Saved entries
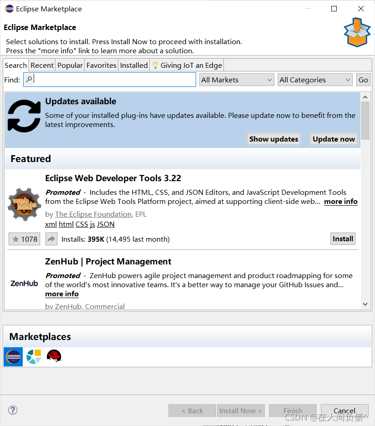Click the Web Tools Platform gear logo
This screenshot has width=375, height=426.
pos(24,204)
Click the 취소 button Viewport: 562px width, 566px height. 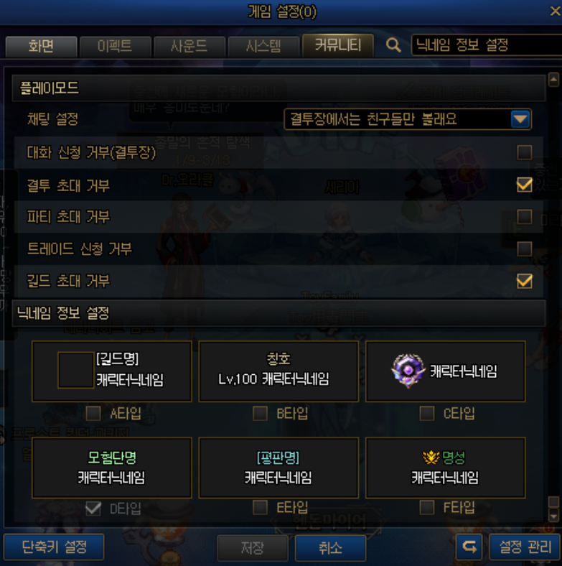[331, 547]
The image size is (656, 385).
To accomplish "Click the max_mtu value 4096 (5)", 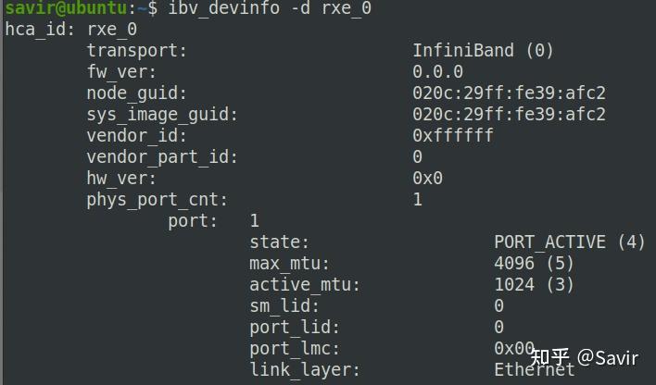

What this task involves: Could you set down nothing but the lines from the one containing "The image size is (656, 385)." through the last line of the records above, both ends included, exactly as given and free of pictures?

Answer section:
The image size is (656, 385).
To accomplish "Click the max_mtu value 4096 (5)", 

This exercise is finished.